According to another aspect of the present disclosure, there is provided an apparatus for a vehicle cabin including at least one of a plurality of sound zones, a voiceprint identification system and a multi-modal identification system corresponding to a plurality of vehicle seats, respectively, the apparatus comprising: a first module configured to detect a first voice interaction instruction initiated by a user within the vehicle cabin; a second module configured to cause the vehicle cabin to run a first session corresponding to the first voice interaction instruction in response to detecting the first voice interaction instruction; a third module configured to determine, based on the first voice interaction instruction, identity information of a user who initiated the first voice interaction instruction and a topic field corresponding to the first voice interaction instruction; a fourth module configured to detect, during operation of the first session, a second voice interaction instruction initiated by a user within the vehicle cabin; a fifth module configured to, in response to detecting the second voice interaction instruction, determine, based on the second voice interaction instruction, identity information of a user who initiated the second voice interaction instruction and a topic area corresponding to the second voice interaction instruction; and a sixth module configured to determine to cause the vehicle cabin to continue running the first session or run a second session corresponding to the second voice interaction instruction based on a comparison of the topic area corresponding to the first voice interaction instruction and the topic area corresponding to the second voice interaction instruction and a comparison of the identity information of the user initiating the first voice interaction instruction and the identity information of the user initiating the second voice interaction instruction, wherein the second session is different from the first session.

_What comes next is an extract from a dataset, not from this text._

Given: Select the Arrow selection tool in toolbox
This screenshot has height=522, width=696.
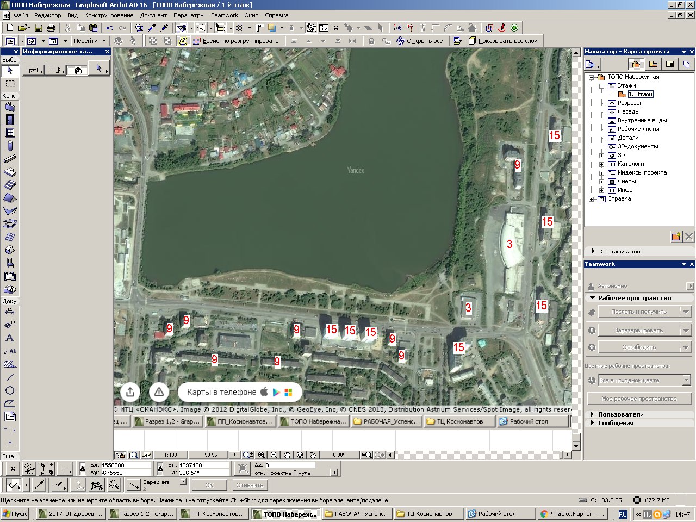Looking at the screenshot, I should (10, 71).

According to yet another aspect of the present disclosure, there is provided a computer apparatus including: at least one processor; and at least one memory having a computer program stored thereon, which, when executed by the at least one processor, causes the at least one processor to perform a method according to the present disclosure.

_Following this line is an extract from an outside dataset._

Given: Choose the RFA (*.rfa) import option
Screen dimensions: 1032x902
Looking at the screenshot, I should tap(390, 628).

According to yet another aspect of the present disclosure, a vehicle is provided, the vehicle comprising an apparatus or a computer device according to the present disclosure.

According to yet another aspect of the present disclosure, a computer-readable storage medium is provided, having stored thereon a computer program which, when executed by a processor, causes the processor to carry out a method according to the present disclosure.

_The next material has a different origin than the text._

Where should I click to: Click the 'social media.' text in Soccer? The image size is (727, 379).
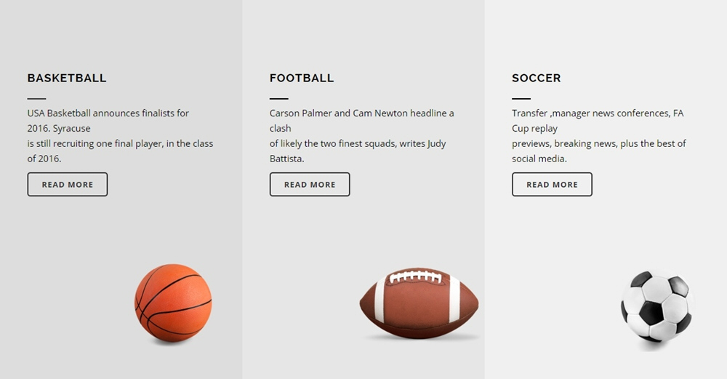point(539,159)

According to yet another aspect of the present disclosure, a computer program product is provided, comprising a computer program which, when executed by a processor, causes the processor to carry out the method according to the present disclosure.

According to one or more embodiments of the disclosure, for the first voice interaction instruction and the second voice interaction instruction, the topic areas of the first voice interaction instruction and the second voice interaction instruction are determined and compared with the identity information of the initiating user, and whether to continue to run the first session (corresponding to the first voice interaction instruction) or run the second session (corresponding to the second voice interaction instruction) different from the first session is determined based on the comparison result, so that the execution result of the voice interaction instruction is more flexible and humanized, and therefore, the voice interaction use experience of the user is improved.

These and other aspects of the disclosure will be apparent from and elucidated with reference to the embodiments described hereinafter.

Drawings

Further details, features and advantages of the disclosure are disclosed in the following description of exemplary embodiments with reference to the drawings. The accompanying drawings, which are incorporated in and constitute a part of this specification, illustrate exemplary embodiments of the embodiments and, together with the description, serve to explain the exemplary implementations of the embodiments. The illustrated embodiments are for purposes of illustration only and do not limit the scope of the claims. Throughout the drawings, identical reference numbers designate similar, but not necessarily identical, elements. In the drawings:

FIG. 1 is a schematic diagram illustrating an example system in which various methods described herein may be implemented, according to an example embodiment;

FIG. 2 is a flowchart illustrating a voice interaction method for a vehicle cabin according to an exemplary embodiment;

FIG. 3 is a diagram illustrating a preset interruption identifier and its settings in accordance with an illustrative embodiment;

FIG. 4 is a diagram illustrating a preset interrupt identifier and its setting in accordance with other exemplary embodiments;

FIG. 5 is a diagram illustrating a preset interrupt identifier and its settings in accordance with still other exemplary embodiments;

FIG. 6 is a schematic block diagram illustrating an apparatus for a vehicle cabin according to an exemplary embodiment;

FIG. 7 is a block diagram illustrating an exemplary computer device that can be applied to the exemplary embodiments.

Detailed Description

In the present disclosure, unless otherwise specified, the use of the terms "first", "second", etc. to describe various elements is not intended to limit the positional relationship, the timing relationship, or the importance relationship of the elements, and such terms are used only to distinguish one element from another. In some examples, a first element and a second element may refer to the same instance of the element, while in some cases they may refer to different instances based on the context of the description.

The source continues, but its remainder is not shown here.